[Written problem] Pull out, word for word, every line of the data from the one containing "Task: Click the CSV file export icon" through the end of the data, including both ends. Leave the pictures out of your answer.

[Data provided]
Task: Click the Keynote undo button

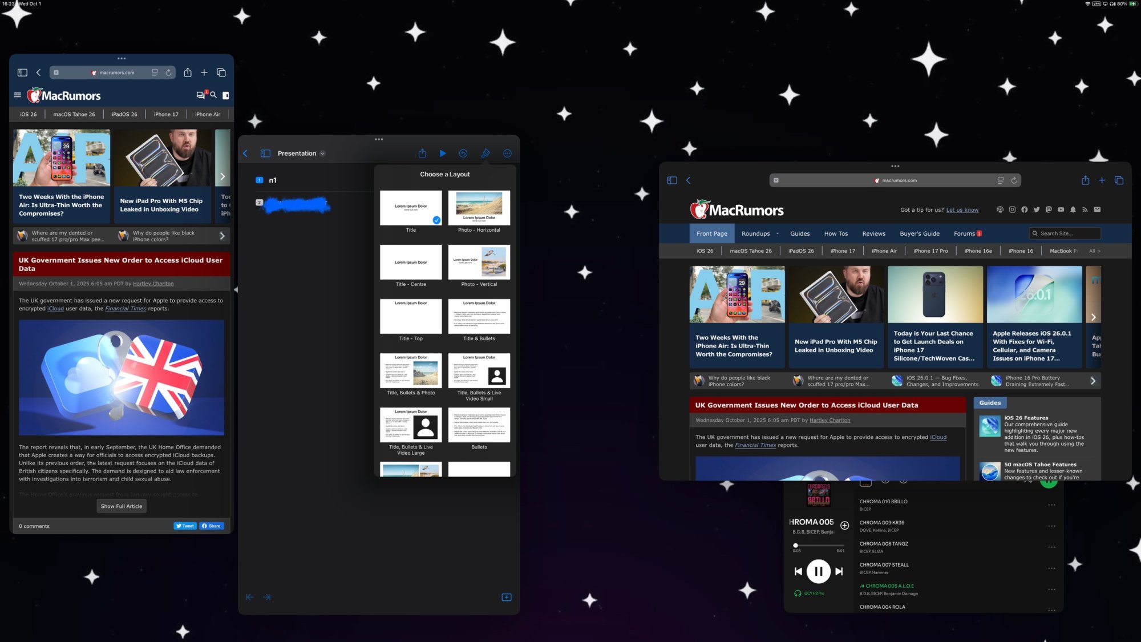Action: point(463,154)
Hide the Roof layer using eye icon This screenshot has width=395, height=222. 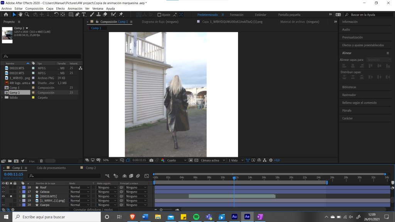[x=3, y=187]
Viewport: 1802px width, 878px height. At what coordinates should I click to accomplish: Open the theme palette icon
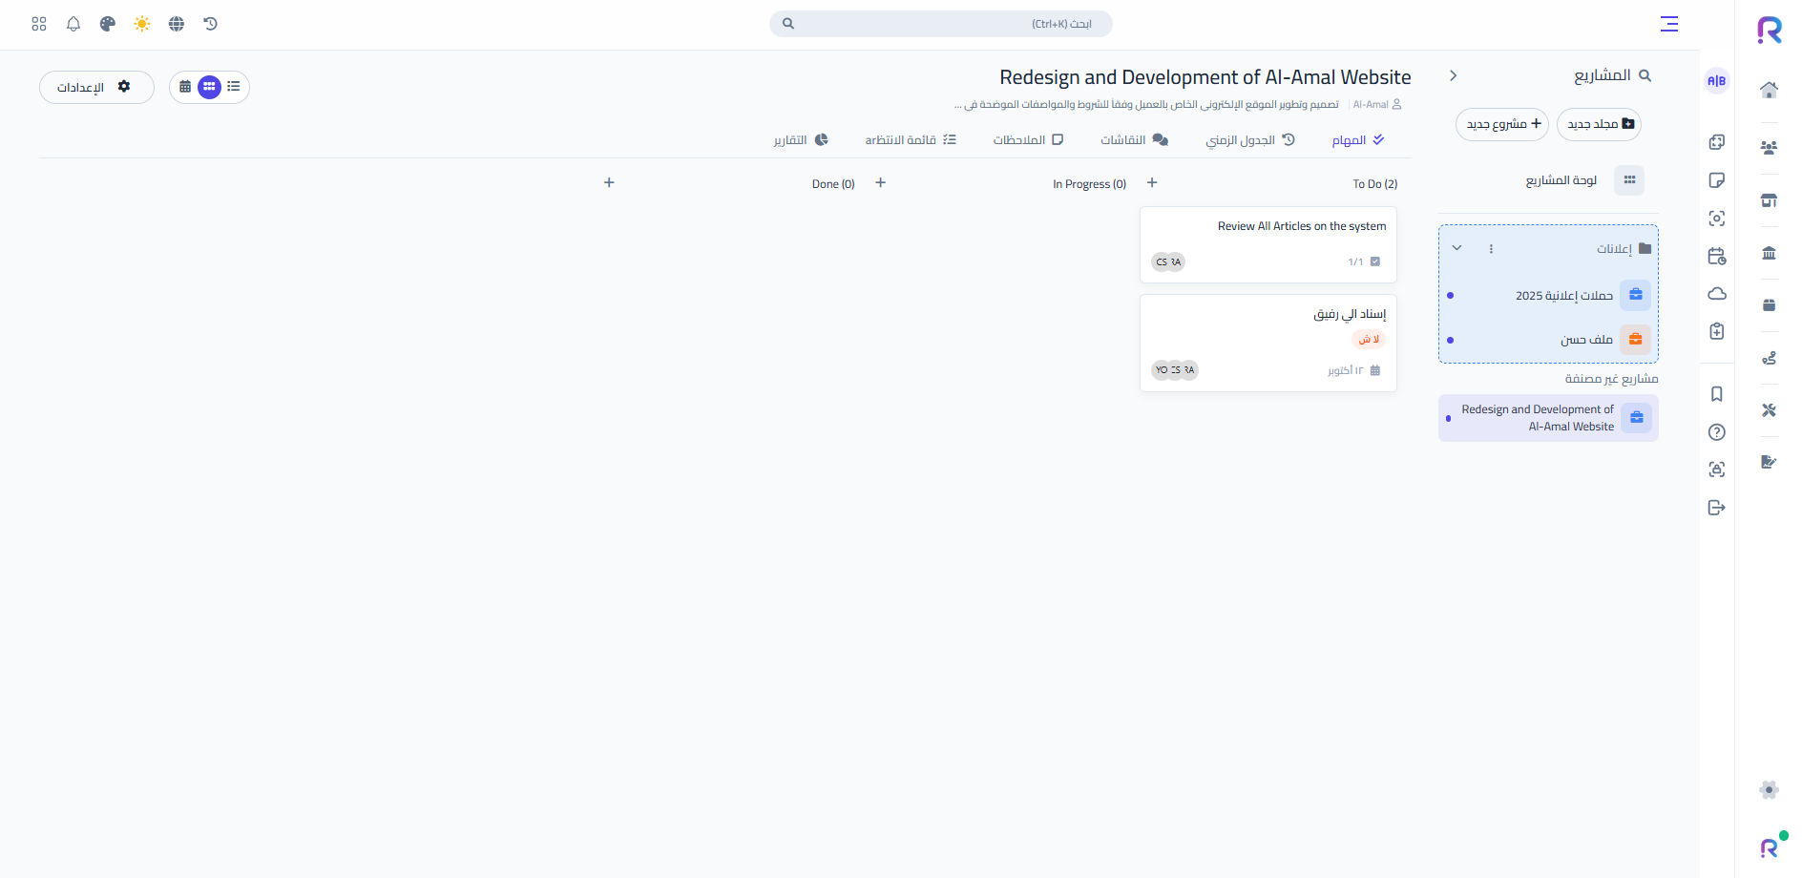click(x=108, y=24)
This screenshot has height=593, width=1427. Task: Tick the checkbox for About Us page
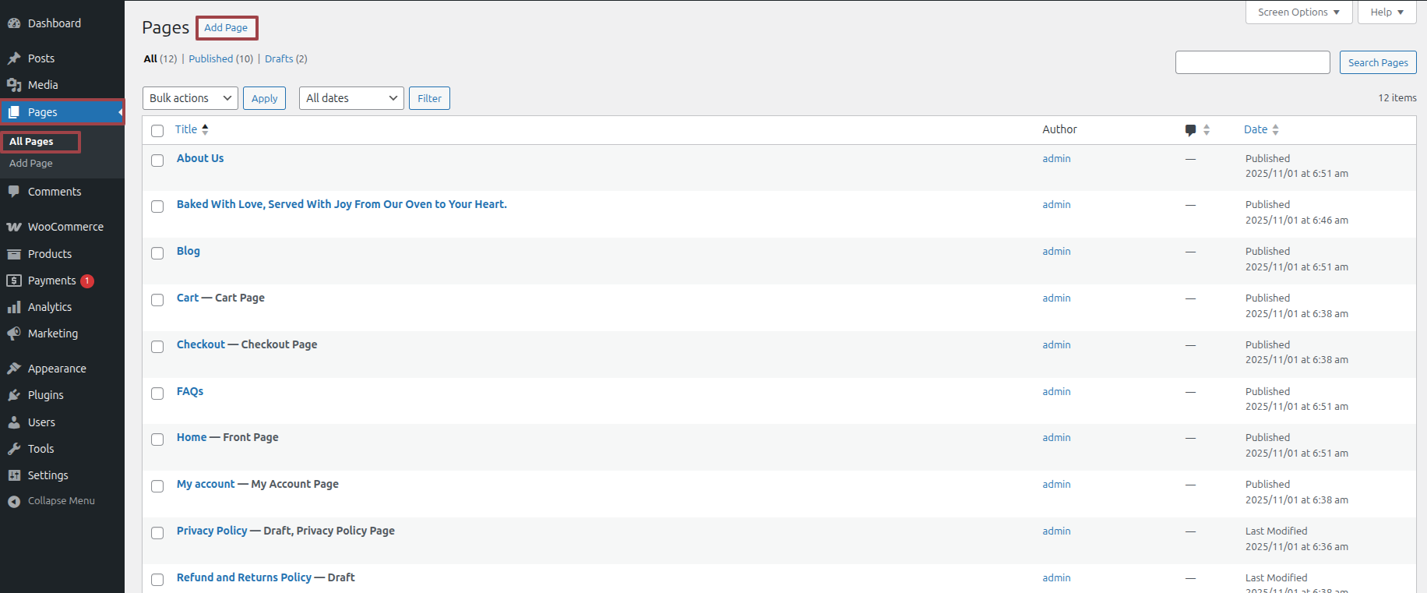click(157, 161)
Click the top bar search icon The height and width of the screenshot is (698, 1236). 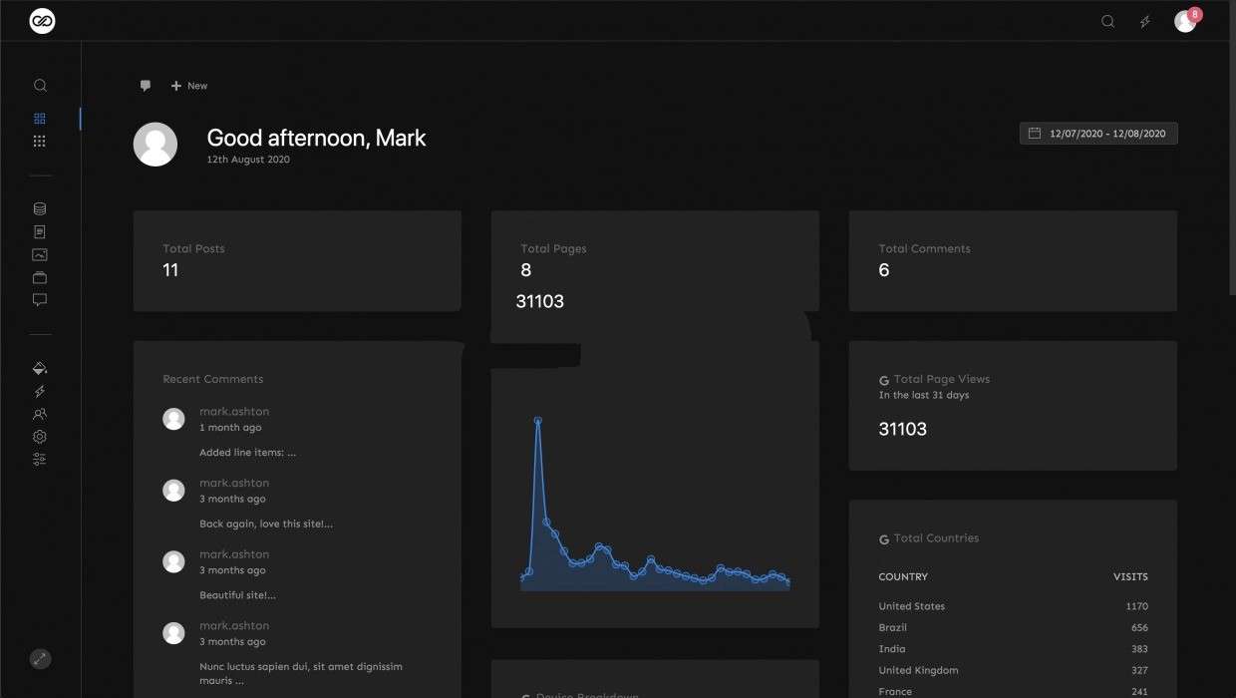tap(1107, 21)
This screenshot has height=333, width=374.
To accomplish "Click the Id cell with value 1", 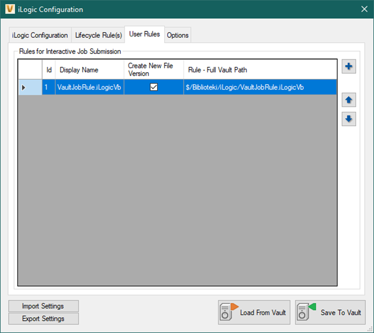I will pyautogui.click(x=49, y=87).
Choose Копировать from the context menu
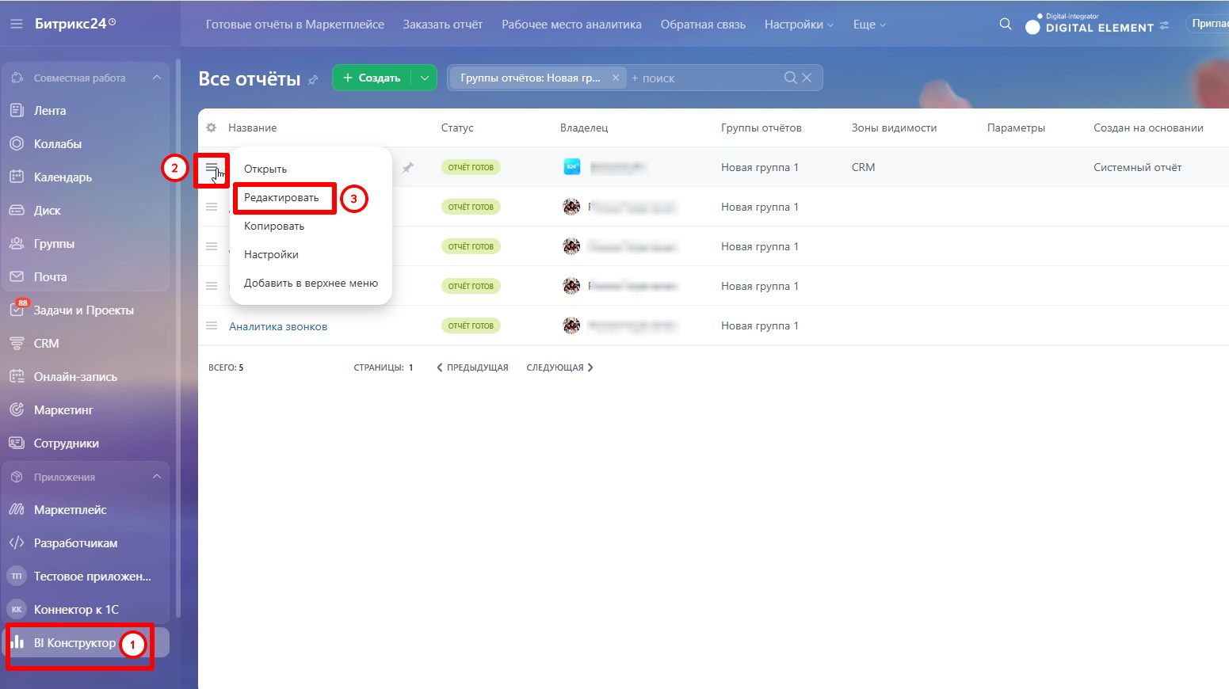Image resolution: width=1229 pixels, height=689 pixels. (274, 226)
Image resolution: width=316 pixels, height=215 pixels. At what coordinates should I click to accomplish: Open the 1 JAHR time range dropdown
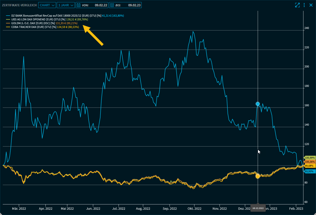coord(65,5)
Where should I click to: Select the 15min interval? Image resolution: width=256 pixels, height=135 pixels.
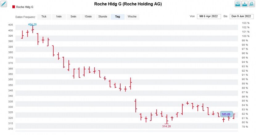[x=88, y=17]
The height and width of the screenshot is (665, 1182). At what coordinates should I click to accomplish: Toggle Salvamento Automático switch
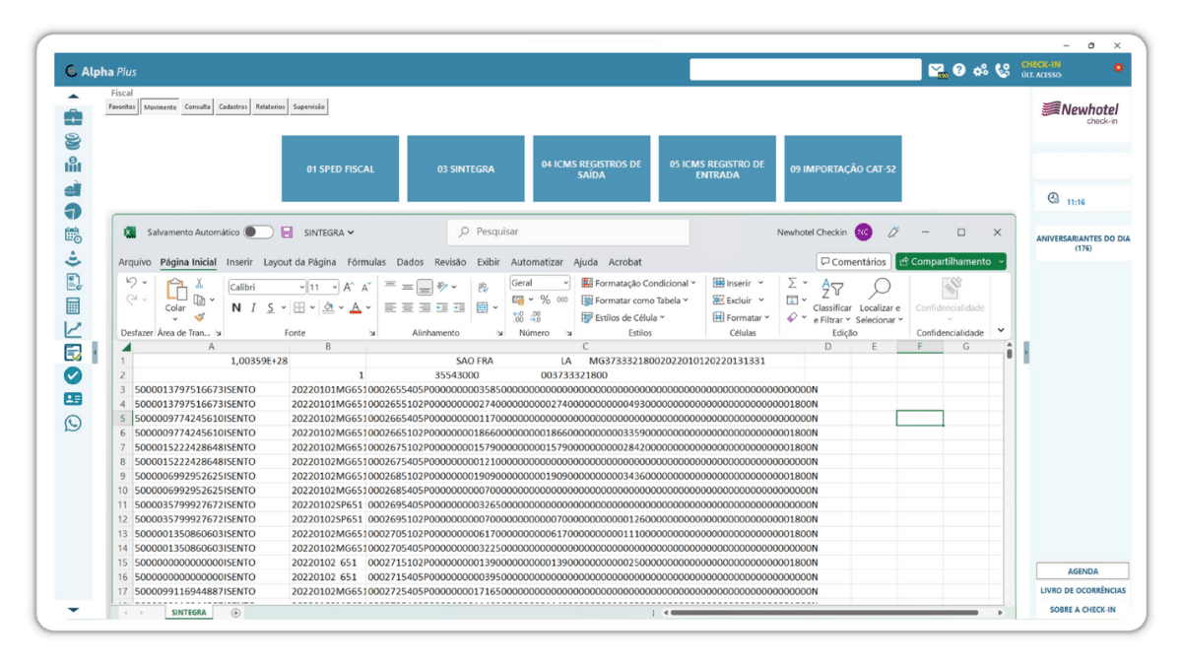[x=259, y=233]
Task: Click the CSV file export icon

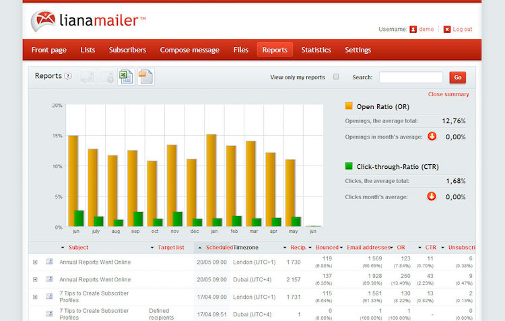Action: pos(145,77)
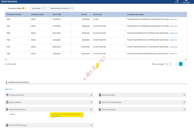Switch to Federal Account Funding tab

(59, 8)
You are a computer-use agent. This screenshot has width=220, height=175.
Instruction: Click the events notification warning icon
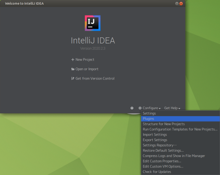click(132, 108)
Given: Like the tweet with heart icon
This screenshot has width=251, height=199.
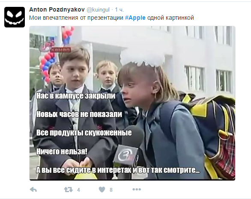Looking at the screenshot, I should (x=102, y=190).
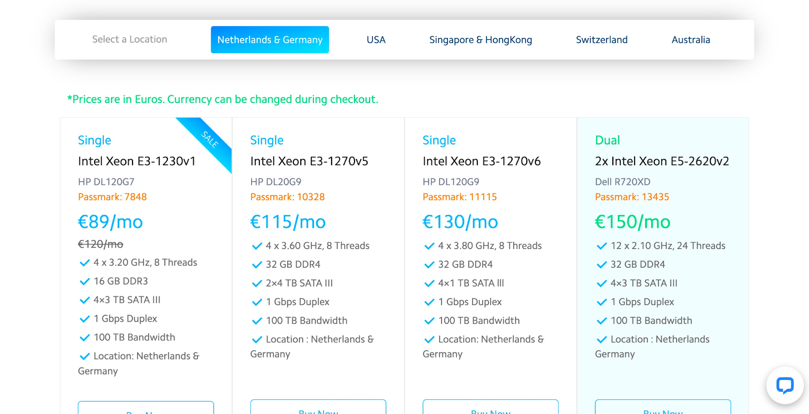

[Solution to the problem]
Task: Click the CSV file export icon

Action: pos(145,77)
Switch to Federal Account Funding tab

(59, 8)
You are a computer-use agent. This screenshot has width=220, height=175.
Instruction: Click the events notification warning icon
click(132, 108)
Given: Like the tweet with heart icon
This screenshot has width=251, height=199.
Looking at the screenshot, I should (x=102, y=190).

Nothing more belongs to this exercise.